Tujuan latihan
Tuliskan kembali semua baris di bawah ini tanpa mengubah apa pun, tetapi jangan sertakan gambarnya.

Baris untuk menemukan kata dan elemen

....

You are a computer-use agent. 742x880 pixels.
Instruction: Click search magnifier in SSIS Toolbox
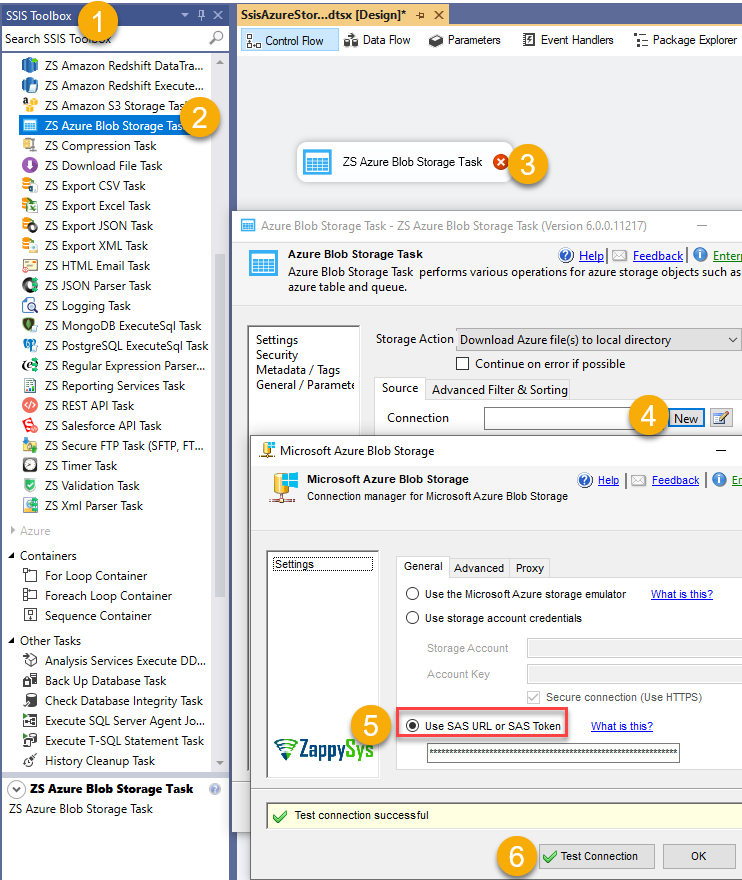click(x=216, y=38)
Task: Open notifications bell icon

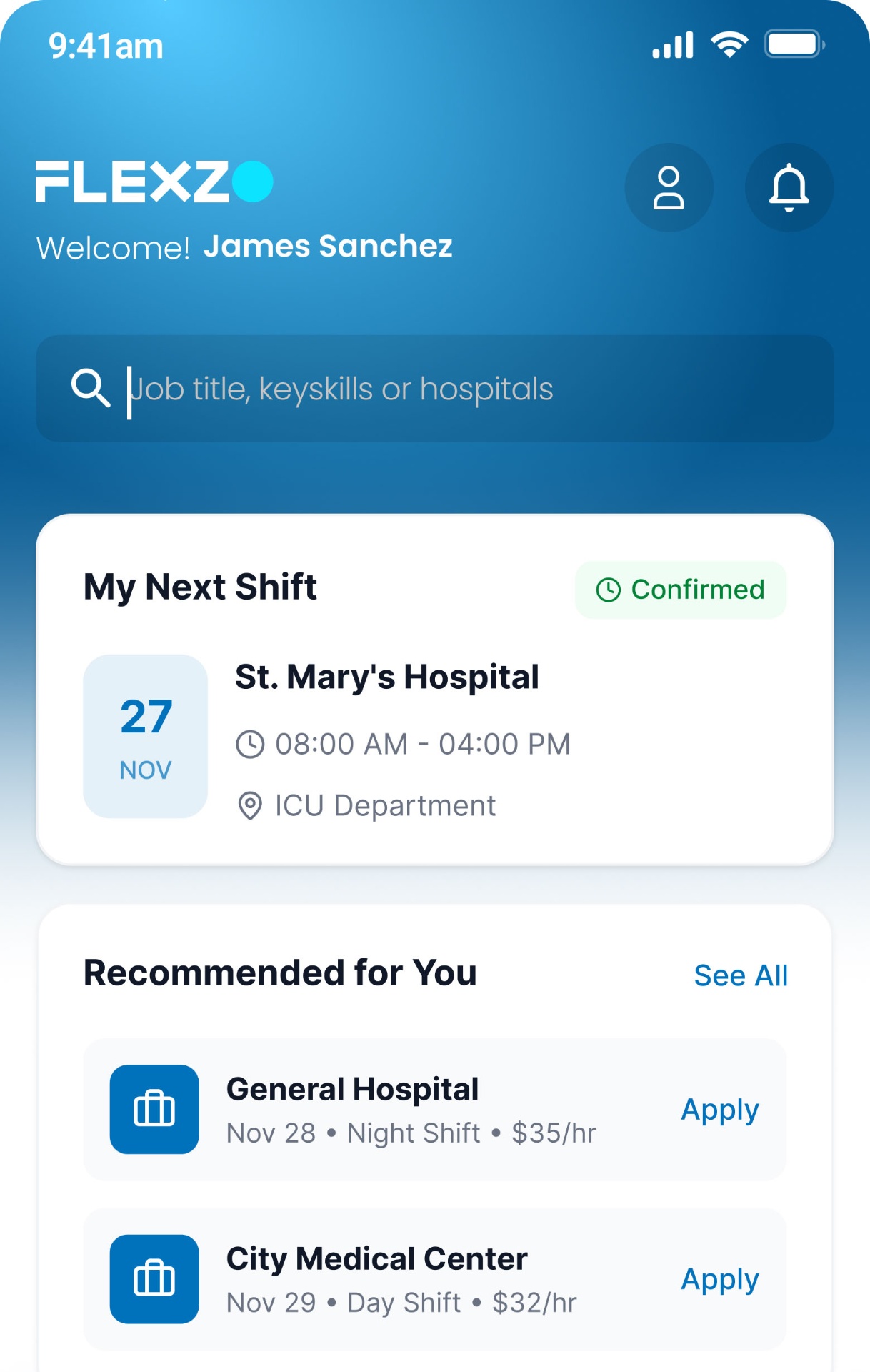Action: point(789,187)
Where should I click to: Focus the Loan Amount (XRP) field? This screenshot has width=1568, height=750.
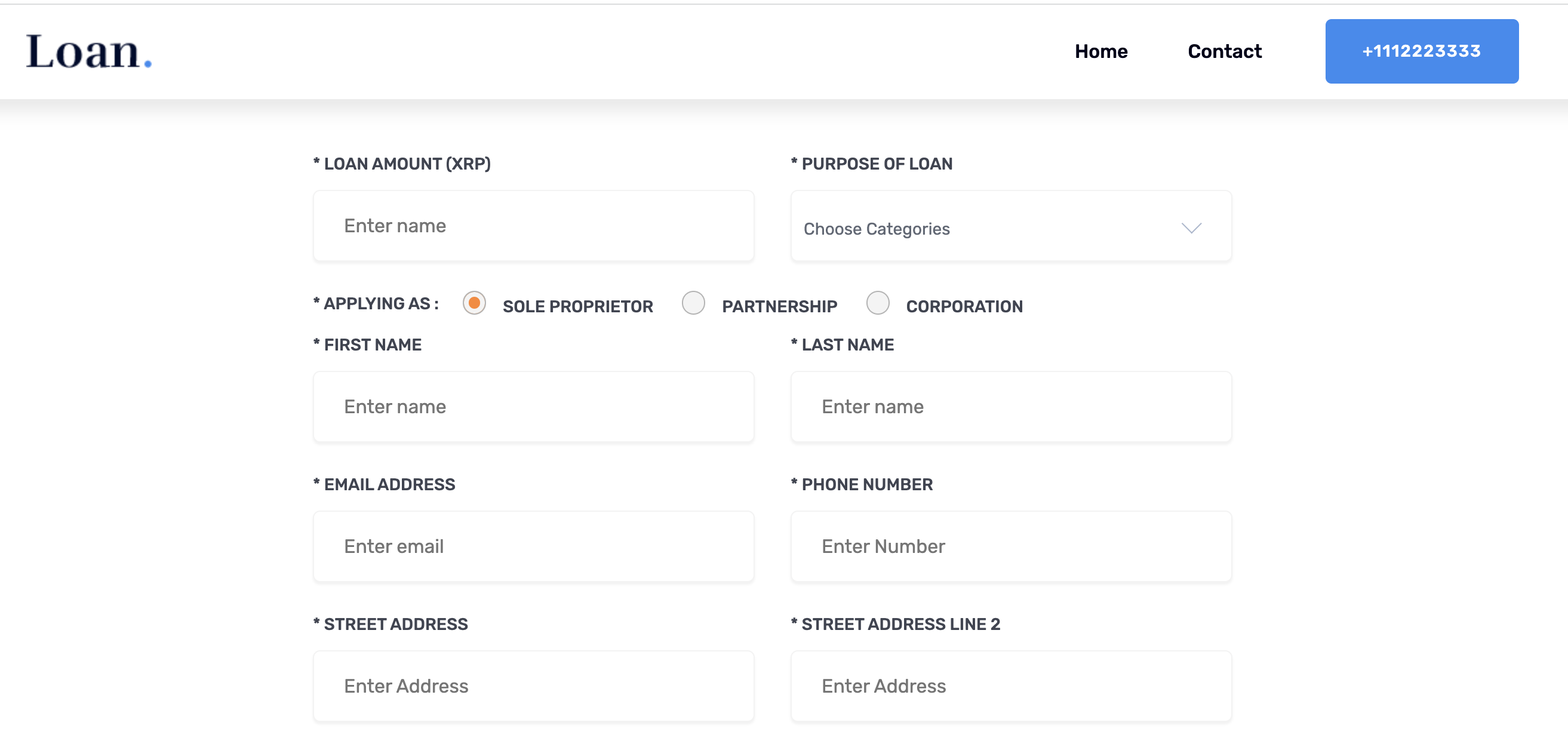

....

Contoh jawaban
You are a computer-use agent. 742x880 pixels.
Instruction: Click search magnifier in SSIS Toolbox
click(x=216, y=38)
Task: Open notifications bell icon

Action: point(789,187)
Where should I click to: Focus the Loan Amount (XRP) field? This screenshot has width=1568, height=750.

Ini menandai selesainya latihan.